Causal Inference with Modern Machine Learning Methods
Doctoral-level introduction to causal inference at the intersection of machine learning, focusing on theoretical foundations and recent research developments.
Course Description
Across disciplines, causal inference is a cornerstone of science, engineering, economics, and public policy. In medicine, we would like to understand how a patient might have responded if we offered a different treatment. In engineering system design and optimization, we would like to understand how the system would behave if we made different design choices. In public policy, we are constantly asking if different taxes, laws, regulations, or programs might improve (or hurt) society at large. Correctly answering such questions can help us make more informed and better decisions. Data are frequently collected and analyzed in the process of seeking statistically quantified answers to these questions. In contemporary applications, these data are decidedly large-scale, complex, and high-dimensional. These call for an urgent need in designing modern statistical/machine learning methods for causal inference.
----
Extend the course description for causal inference with modern machine learning methods, picking up after its last sentence.
----
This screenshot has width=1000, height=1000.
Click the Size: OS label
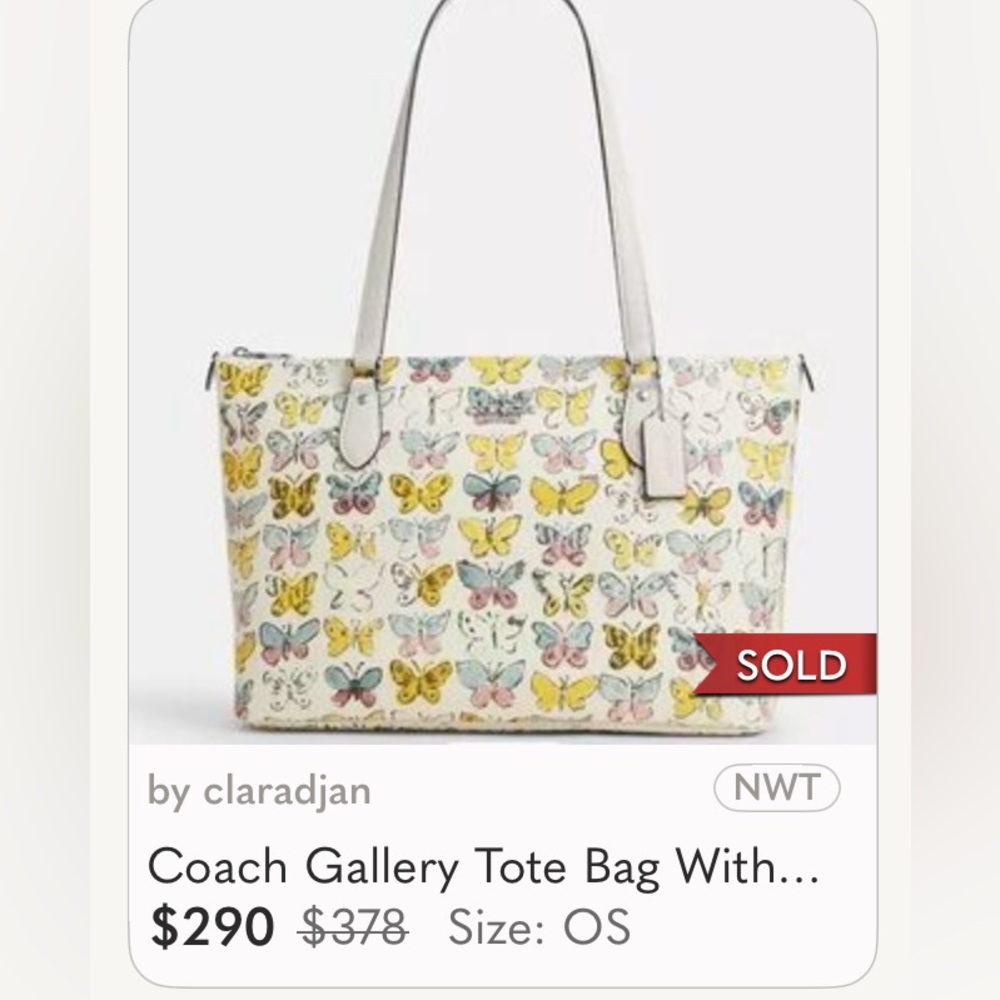(x=540, y=927)
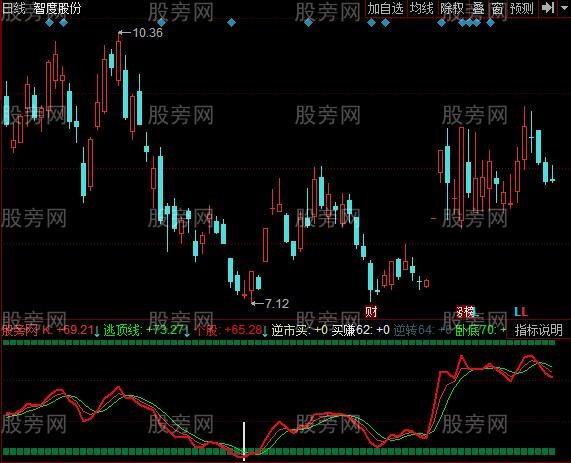Viewport: 571px width, 463px height.
Task: Click the 加自选 add-to-watchlist button
Action: click(385, 8)
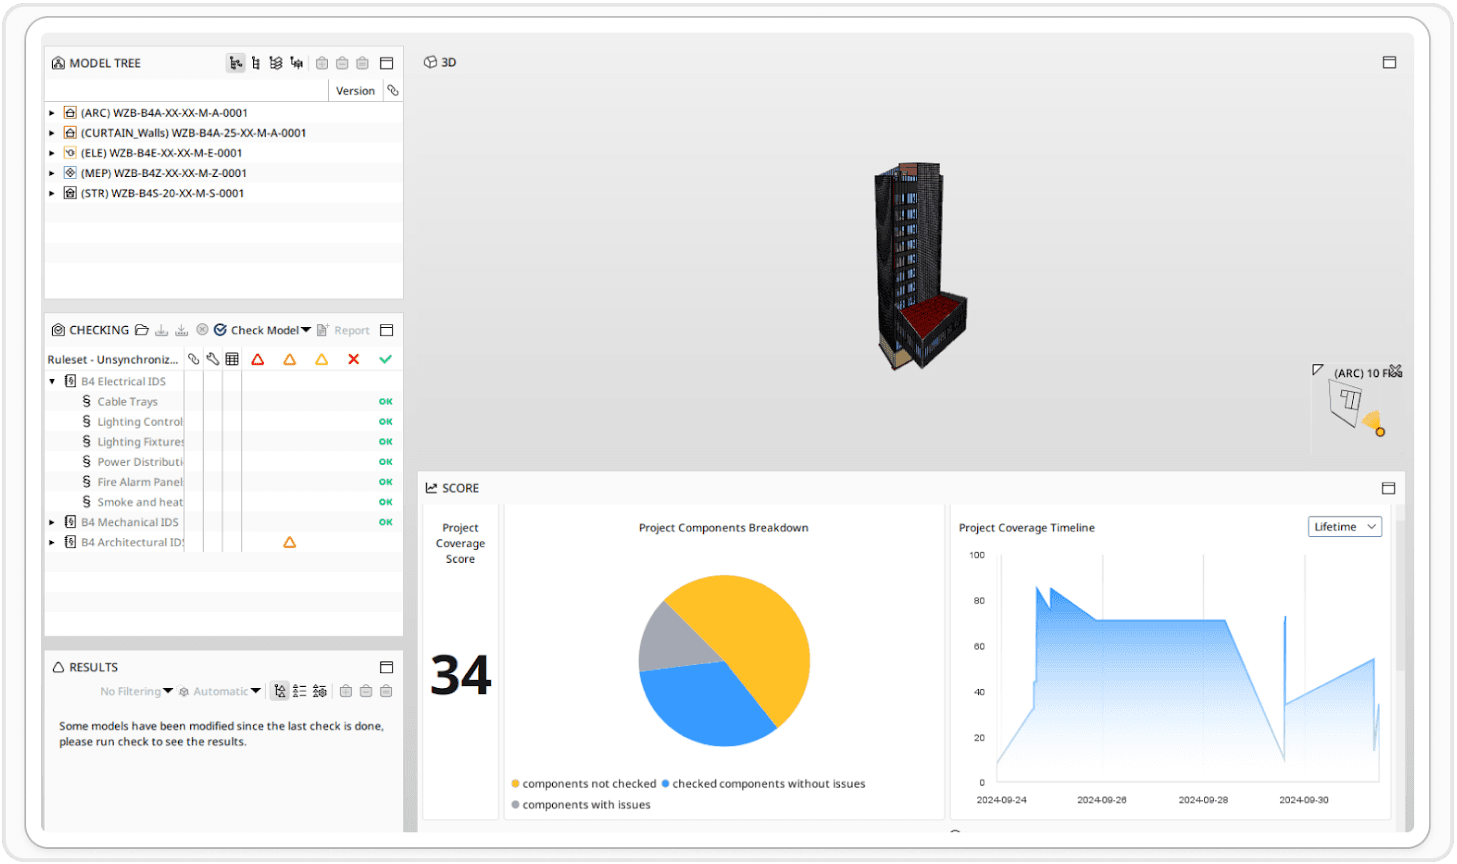Open the Lifetime timeline range dropdown
Image resolution: width=1457 pixels, height=864 pixels.
click(1344, 527)
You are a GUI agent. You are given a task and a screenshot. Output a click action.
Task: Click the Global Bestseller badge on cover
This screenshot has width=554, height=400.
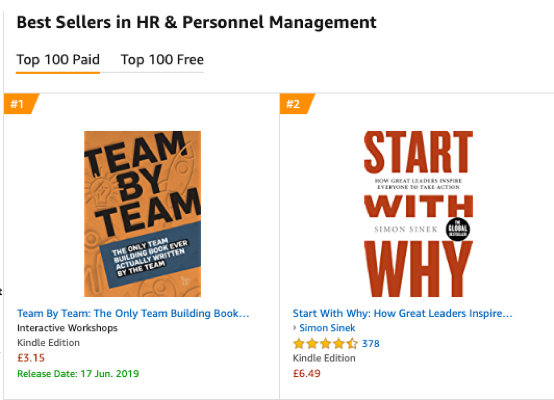tap(458, 229)
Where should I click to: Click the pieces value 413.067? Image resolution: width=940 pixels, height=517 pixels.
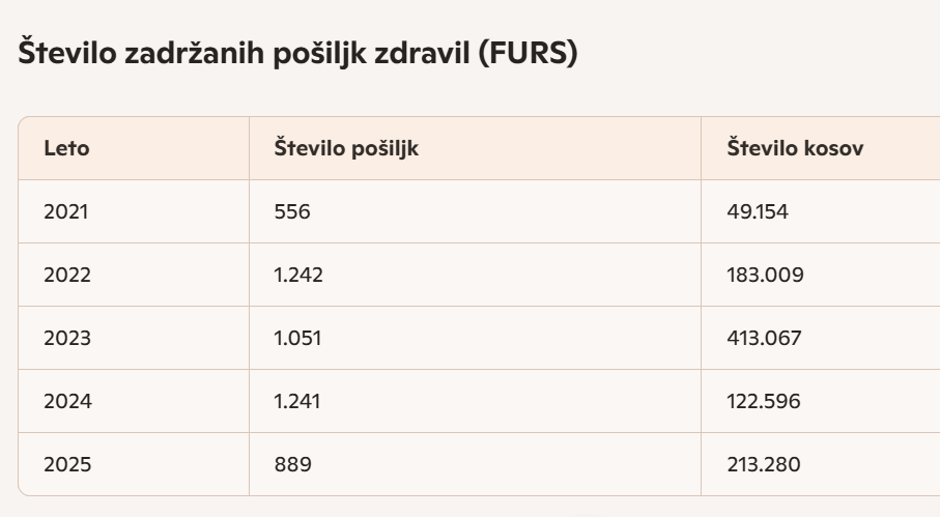764,338
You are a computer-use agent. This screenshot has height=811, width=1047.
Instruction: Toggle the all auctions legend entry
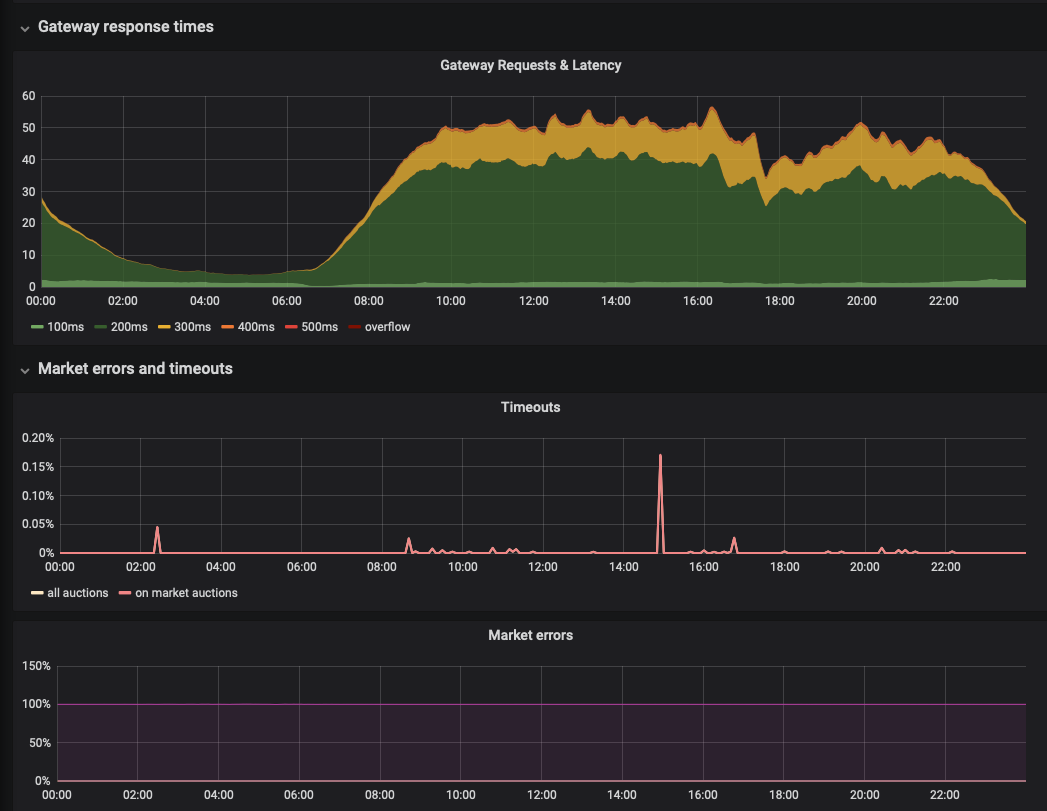(x=78, y=593)

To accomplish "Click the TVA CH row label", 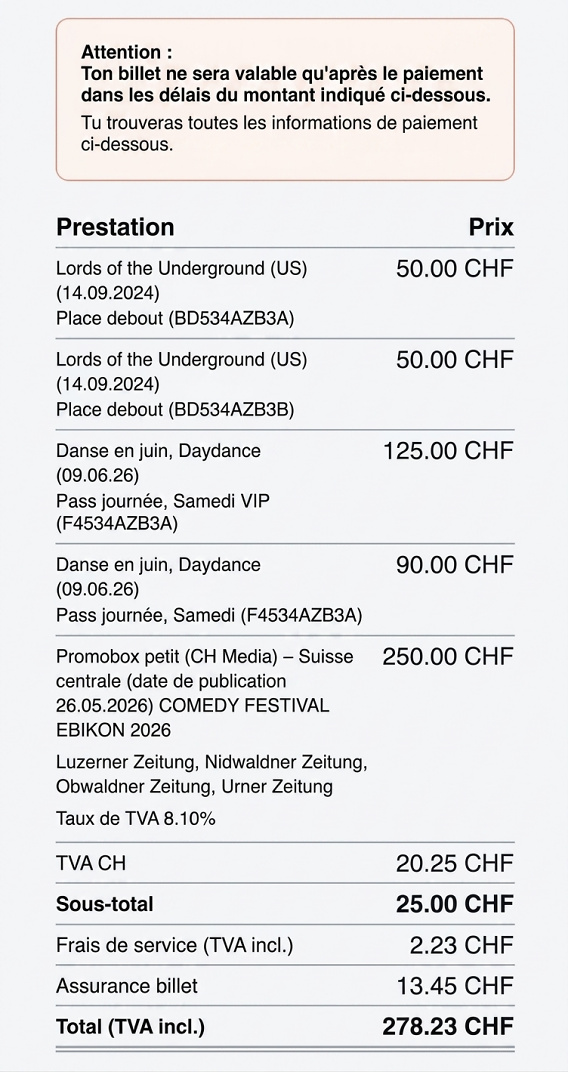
----
▶ _Task output_
Recently, an exciting set of tools at the intersection of causal inference and machine learning has emerged to tackle these types of questions in these settings. This course is a doctoral-level introduction to these tools. Our emphasis is primarily on studying the statistical/machine learning tools to formally analyze these types of methods, with the goal of empowering students to have an in-depth understanding of cutting-edge research in this area and contribute their own new (theoretically justified) methods to the field.
The first 2.5 weeks of the course will focus on basic concepts and methods in causal inference at the level of the Imbens and Rubin (2015) book. For the rest of the semester, we will move to recent developments for causal inference using modern machine learning methods and the content will primarily be based on recent research papers.
Learning Objectives
Upon successful completion of this course, students will be able to:
- Explain the core concepts and challenges in causal inference under the potential outcomes framework;
- Apply the most recent developments of modern statistical/machine learning methods to some core causal inference problems;
- Demonstrate and improve the ability to develop and justify the statistical/machine learning methods with mathematical rigor when applying/adapting them to causal inference questions.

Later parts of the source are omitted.